Task description: Return only those lines of the listing that hold the word "status".

Dataset entries:
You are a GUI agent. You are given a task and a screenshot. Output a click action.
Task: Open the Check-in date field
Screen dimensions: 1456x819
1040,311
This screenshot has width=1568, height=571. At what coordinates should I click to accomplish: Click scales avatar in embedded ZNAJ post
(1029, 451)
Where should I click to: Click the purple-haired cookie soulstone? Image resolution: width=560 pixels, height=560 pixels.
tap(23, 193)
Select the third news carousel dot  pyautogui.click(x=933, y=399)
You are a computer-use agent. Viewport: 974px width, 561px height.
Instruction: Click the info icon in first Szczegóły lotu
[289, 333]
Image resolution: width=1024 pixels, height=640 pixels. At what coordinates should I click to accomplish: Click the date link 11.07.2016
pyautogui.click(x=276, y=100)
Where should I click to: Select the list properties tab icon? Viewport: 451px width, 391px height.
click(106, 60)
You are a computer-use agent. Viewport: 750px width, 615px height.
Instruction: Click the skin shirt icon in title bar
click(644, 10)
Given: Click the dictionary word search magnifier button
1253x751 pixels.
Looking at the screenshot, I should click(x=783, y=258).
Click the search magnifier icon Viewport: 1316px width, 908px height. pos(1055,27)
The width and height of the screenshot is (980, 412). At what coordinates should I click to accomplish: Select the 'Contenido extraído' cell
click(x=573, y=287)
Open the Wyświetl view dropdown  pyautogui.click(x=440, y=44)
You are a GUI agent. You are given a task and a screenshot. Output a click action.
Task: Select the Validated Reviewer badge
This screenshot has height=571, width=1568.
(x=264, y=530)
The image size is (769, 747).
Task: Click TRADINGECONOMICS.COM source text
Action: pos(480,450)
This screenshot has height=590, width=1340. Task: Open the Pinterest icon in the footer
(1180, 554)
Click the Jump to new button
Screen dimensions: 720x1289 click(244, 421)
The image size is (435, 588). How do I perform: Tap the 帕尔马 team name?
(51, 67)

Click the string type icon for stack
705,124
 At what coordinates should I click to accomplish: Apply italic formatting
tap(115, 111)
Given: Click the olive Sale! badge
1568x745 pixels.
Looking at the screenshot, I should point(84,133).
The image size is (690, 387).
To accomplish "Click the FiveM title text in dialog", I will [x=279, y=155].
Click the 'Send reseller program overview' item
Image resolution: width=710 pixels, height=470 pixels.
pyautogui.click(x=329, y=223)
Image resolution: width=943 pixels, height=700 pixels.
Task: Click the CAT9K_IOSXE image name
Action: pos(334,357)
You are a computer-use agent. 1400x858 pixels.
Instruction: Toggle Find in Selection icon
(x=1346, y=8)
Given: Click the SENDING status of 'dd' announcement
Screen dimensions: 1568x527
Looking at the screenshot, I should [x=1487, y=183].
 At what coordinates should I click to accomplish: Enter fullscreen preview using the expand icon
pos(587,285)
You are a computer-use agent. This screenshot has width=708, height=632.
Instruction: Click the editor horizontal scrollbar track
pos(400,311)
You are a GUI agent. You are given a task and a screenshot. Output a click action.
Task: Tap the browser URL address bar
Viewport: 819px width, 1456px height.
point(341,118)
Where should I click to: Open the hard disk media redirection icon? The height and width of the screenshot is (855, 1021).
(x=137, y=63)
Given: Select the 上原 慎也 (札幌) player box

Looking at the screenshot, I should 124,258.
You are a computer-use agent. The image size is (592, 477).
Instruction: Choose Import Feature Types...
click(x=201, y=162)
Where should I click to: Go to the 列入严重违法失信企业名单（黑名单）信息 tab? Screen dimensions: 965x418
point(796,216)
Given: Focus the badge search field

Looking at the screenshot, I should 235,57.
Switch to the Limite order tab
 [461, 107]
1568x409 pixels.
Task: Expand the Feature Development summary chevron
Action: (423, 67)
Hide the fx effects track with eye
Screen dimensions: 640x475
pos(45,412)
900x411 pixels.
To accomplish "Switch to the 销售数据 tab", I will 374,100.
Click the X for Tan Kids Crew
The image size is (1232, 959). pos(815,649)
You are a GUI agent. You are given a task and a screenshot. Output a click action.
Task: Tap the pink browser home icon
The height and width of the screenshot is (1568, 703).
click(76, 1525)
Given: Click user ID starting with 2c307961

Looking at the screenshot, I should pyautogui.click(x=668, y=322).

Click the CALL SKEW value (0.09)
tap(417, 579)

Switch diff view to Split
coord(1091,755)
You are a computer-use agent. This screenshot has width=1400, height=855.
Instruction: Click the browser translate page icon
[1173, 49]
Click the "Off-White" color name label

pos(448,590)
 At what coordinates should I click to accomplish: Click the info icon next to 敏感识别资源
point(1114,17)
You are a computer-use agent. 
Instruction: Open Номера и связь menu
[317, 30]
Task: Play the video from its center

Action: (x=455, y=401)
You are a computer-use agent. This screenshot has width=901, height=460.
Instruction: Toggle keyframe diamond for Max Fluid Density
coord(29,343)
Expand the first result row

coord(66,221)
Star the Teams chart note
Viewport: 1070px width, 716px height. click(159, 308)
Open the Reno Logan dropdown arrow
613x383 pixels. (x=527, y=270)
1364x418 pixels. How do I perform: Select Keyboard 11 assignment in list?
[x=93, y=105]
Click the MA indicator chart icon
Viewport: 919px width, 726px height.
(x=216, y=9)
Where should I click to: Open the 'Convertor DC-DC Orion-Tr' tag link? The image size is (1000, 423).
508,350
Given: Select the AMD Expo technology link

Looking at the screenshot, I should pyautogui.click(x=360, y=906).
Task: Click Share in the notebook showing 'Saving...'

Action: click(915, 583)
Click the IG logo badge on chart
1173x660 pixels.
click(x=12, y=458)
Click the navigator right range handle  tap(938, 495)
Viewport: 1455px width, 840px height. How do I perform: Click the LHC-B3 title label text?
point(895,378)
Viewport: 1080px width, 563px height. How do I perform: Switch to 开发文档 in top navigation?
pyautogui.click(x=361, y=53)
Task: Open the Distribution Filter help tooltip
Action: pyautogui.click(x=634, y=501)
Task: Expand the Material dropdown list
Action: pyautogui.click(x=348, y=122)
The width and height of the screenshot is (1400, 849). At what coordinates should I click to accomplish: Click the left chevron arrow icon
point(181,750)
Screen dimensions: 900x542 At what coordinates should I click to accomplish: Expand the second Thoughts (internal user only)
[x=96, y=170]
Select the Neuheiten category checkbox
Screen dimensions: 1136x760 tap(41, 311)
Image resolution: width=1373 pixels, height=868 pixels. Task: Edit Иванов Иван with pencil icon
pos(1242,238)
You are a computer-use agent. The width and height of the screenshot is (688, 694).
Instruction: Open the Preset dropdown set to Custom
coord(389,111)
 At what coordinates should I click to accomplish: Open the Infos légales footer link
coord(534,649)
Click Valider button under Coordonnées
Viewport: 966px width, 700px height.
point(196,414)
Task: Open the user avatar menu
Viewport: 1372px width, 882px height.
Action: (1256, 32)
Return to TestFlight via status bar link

Problem solution:
Given: Click the SENDING status of 'dd' announcement
Return to TestFlight via status bar link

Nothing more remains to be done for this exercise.